Vata types have a delicate bone structure and do not carry much weight. Their skin tends to be dry and their hand and feet are constantly cold. Their sensitive immune system and a weak digestion require regular meals that are not too heavy, and are simple in their composition. Combining too many of different foods is better to be avoided. It’s good for a Vata person to drink warm beverages often, however, it is highly recommended to avoid caffeine in order to not stimulate an already active nervous system too much.
A Vata imbalance that usually accelerates in cold, windy weather, would increase the restlessness and the wind can become a hurricane! Raw food can too, aggravate an already imbalanced Vata. To restore this balance, it is recommended to switch to a diet that is on the heavier side, consisting of rice, oatmeal and vegetables like potatoes, spinach etc.
Pitta is dominated by the elements fire and water. Characterised by life energy, a Pitta person is passionate in their personal and professional life. They are quick to learn and enjoy working hard. On the downside, this can lead to them being too competitive, become impatient and have low tolerance for someone who does not live by their pace.

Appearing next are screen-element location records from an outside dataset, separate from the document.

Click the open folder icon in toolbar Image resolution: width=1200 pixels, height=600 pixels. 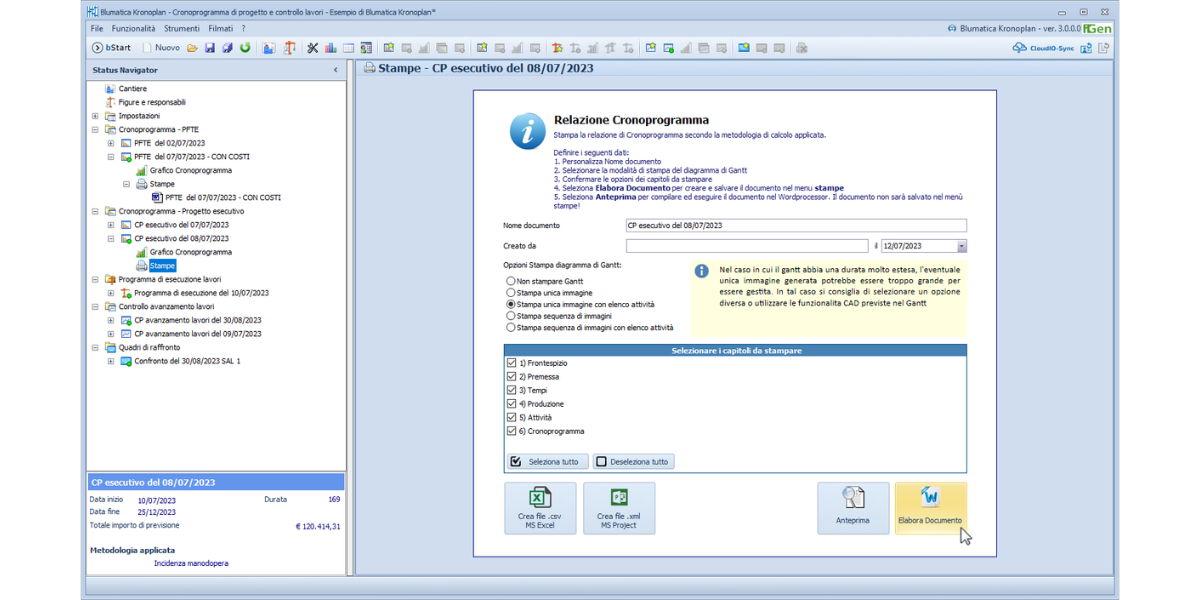(x=192, y=48)
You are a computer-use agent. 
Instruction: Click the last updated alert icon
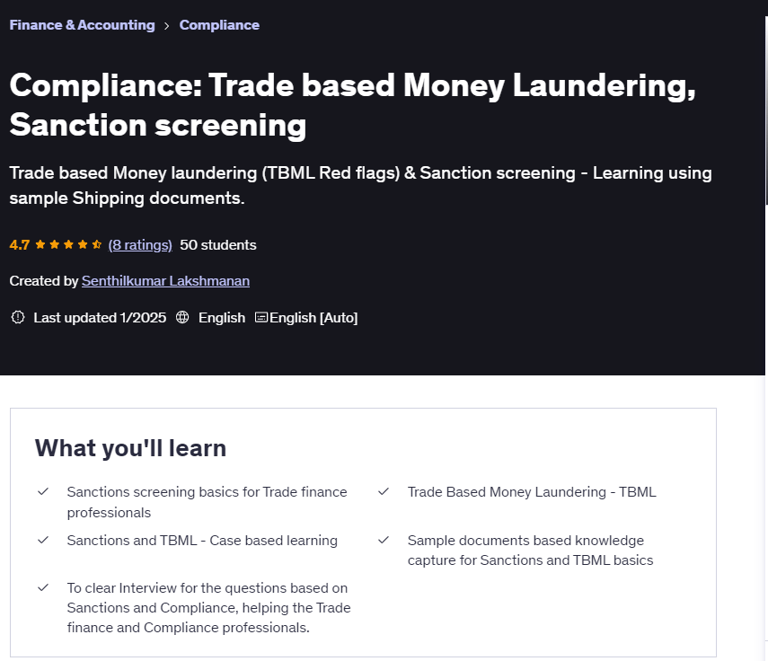click(x=17, y=317)
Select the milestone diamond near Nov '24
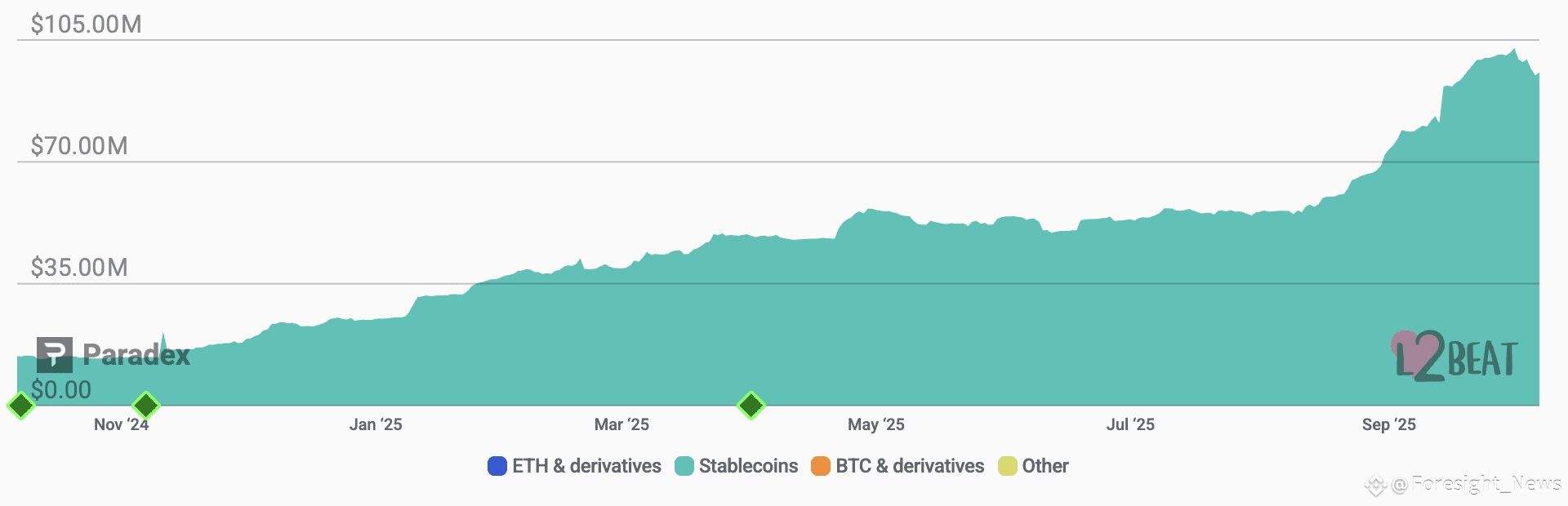The width and height of the screenshot is (1568, 506). (146, 405)
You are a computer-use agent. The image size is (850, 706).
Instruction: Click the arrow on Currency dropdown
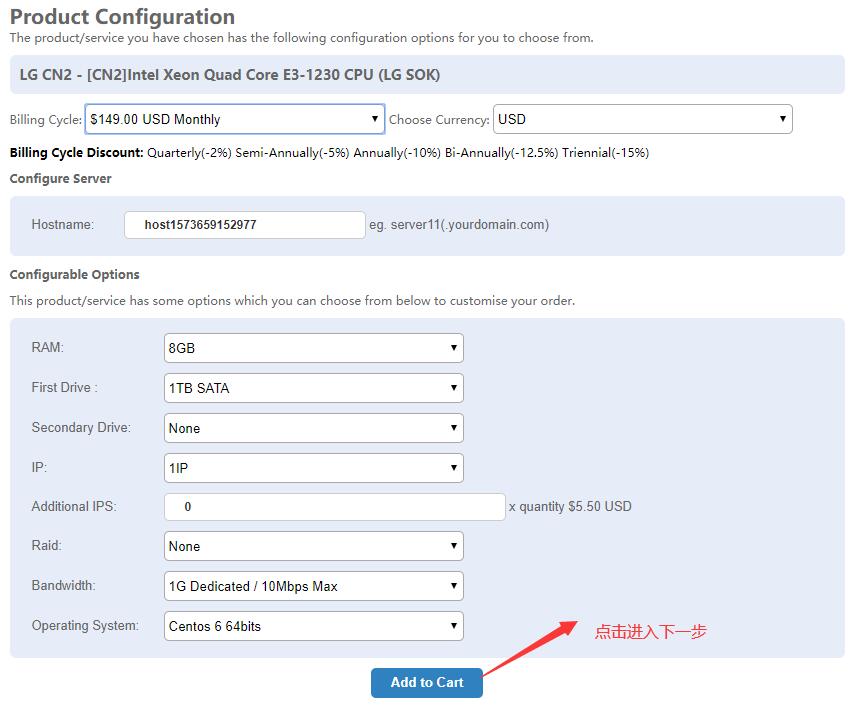pos(783,119)
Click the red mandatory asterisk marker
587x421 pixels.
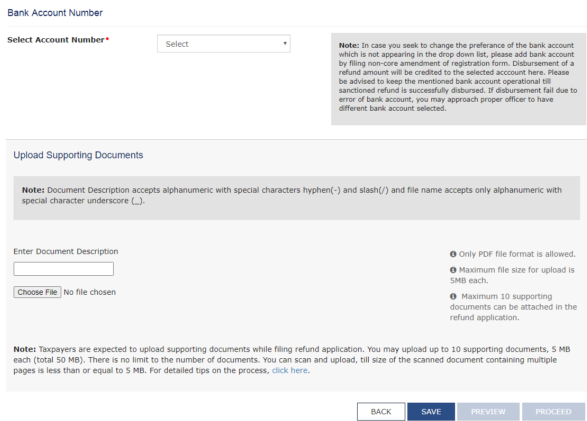tap(107, 39)
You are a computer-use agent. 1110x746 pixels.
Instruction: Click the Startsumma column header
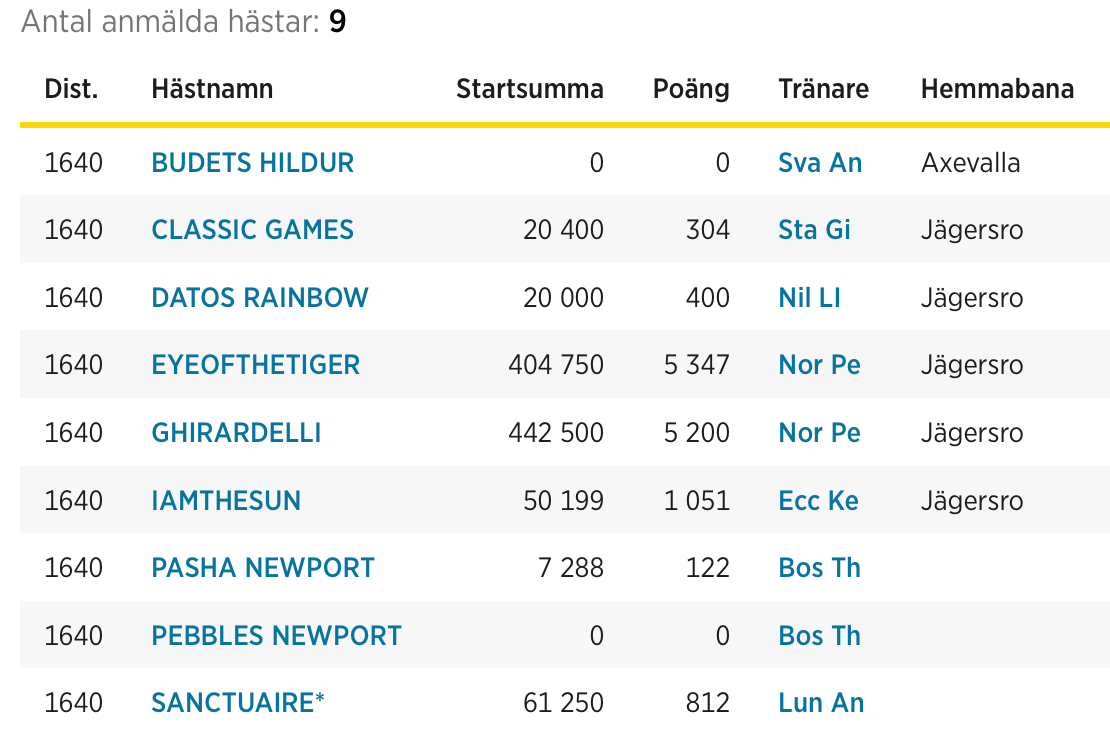(530, 89)
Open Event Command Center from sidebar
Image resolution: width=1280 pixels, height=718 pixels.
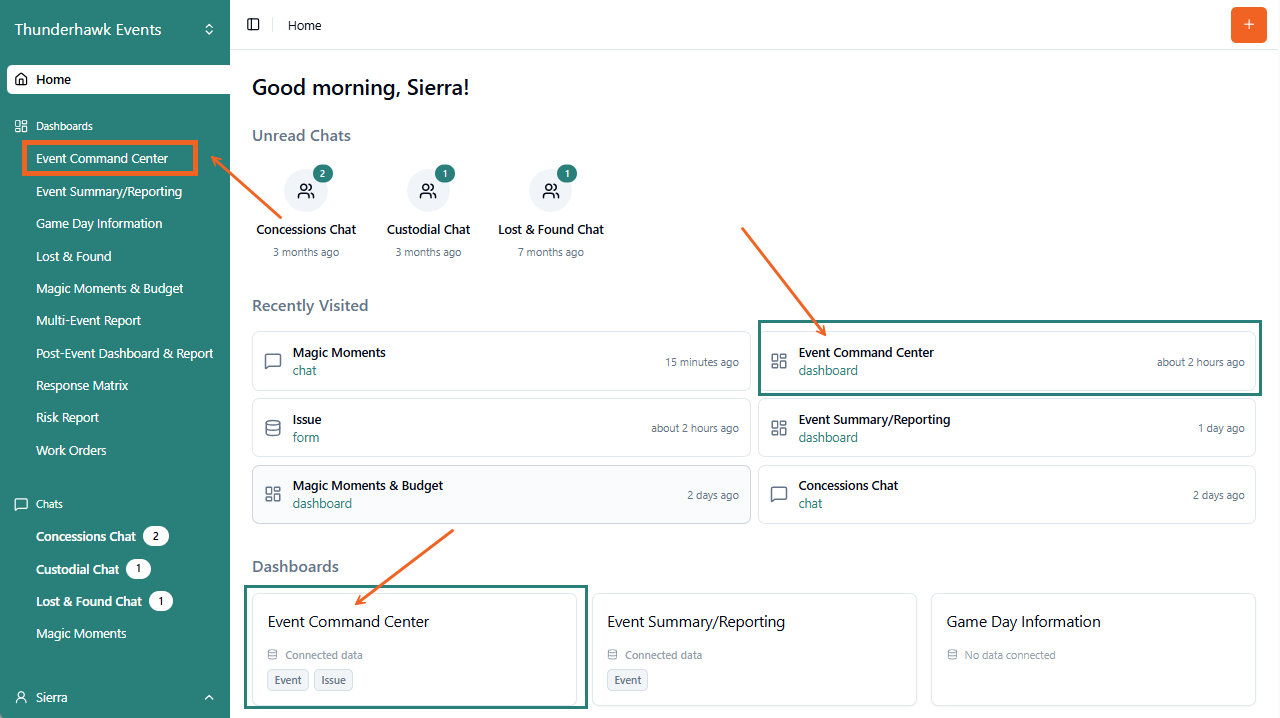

Pitta’s strength is the robust metabolism that gives them the strength they need to achieve their ambitious goals. This however, calls for respect so as not to cross their physical and mental limits. Pitta types have a good appetite, they perspire heavily and gain and lose weight quickly.

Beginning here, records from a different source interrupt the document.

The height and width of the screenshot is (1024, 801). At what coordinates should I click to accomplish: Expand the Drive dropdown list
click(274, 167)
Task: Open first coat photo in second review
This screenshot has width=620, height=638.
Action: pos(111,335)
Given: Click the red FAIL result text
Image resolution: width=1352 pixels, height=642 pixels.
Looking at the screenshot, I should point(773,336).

A Pitta imbalance, that usually happens summer, may result in heartburn and added irritability. This can be balanced by avoiding spicy and salty food and a cooling diet with lots of raw food, veggies and legumes.
Earth and water constitute the Kapha Dosha. Characterised by stability and patience, the Kapha person is grounded and not easily thrown out of balance. They are loving, caring and find happiness in small things. The stickiness that you get by mixing earth and water means that they tend to be tenacious and never in a tearing hurry.
Kapha personalities value inner peace and harmony. On the other downside, they can become stuck in the rut with fear of change, delving in the past that can sometimes even result in becoming possessive with their loved ones.
People with a Kapha dosha have a low metabolism, consequently they need a diet that is easy to digest. Greasy and deep fried food are to be avoided, while pungent and bitter flavours like ginger and pepper, have a stimulating effect on the digestion and help reduce the heaviness of Kapha.
It is important to know that the Doshas are not exclusive, meaning that you could have more than one Dosha. In addition, your dominant Dosha can change depending on several factors such as the season, your diet and your lifestyle.
According to Ayurveda, wellbeing is the state when all the Doshas are in balance. Stress, poor eating habits or other factors that affect us negatively, can disrupt this balance, often resulting in sickness. Ayurveda teaches us how to prevent this from happening, naturally meaning that is highly important to be conscious of your Doshas. It is equally important to be aware of what is happening with your body and mind in order to make the necessary changes to your nutrition and mental wellbeing so that you remain in balance.
The above short description is meant to give an overview of the concept of Doshas. We will dive into more details about how to take care of your Doshas in the winter season in upcoming posts.